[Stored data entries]
○ ○ ○ ○ ○ ○ ○
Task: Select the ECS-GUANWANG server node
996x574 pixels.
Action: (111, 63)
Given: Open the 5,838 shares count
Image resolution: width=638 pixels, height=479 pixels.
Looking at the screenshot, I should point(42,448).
○ ○ ○ ○ ○ ○ ○
» WHAT THE TASK REQUIRES:
Find the line that contains "996x574 pixels.". Restate it and all lines after it exactly, ending with the final line of the data.

» WRITTEN RESPONSE:
996x574 pixels.
Action: (111, 63)
Given: Open the 5,838 shares count
Image resolution: width=638 pixels, height=479 pixels.
Looking at the screenshot, I should point(42,448).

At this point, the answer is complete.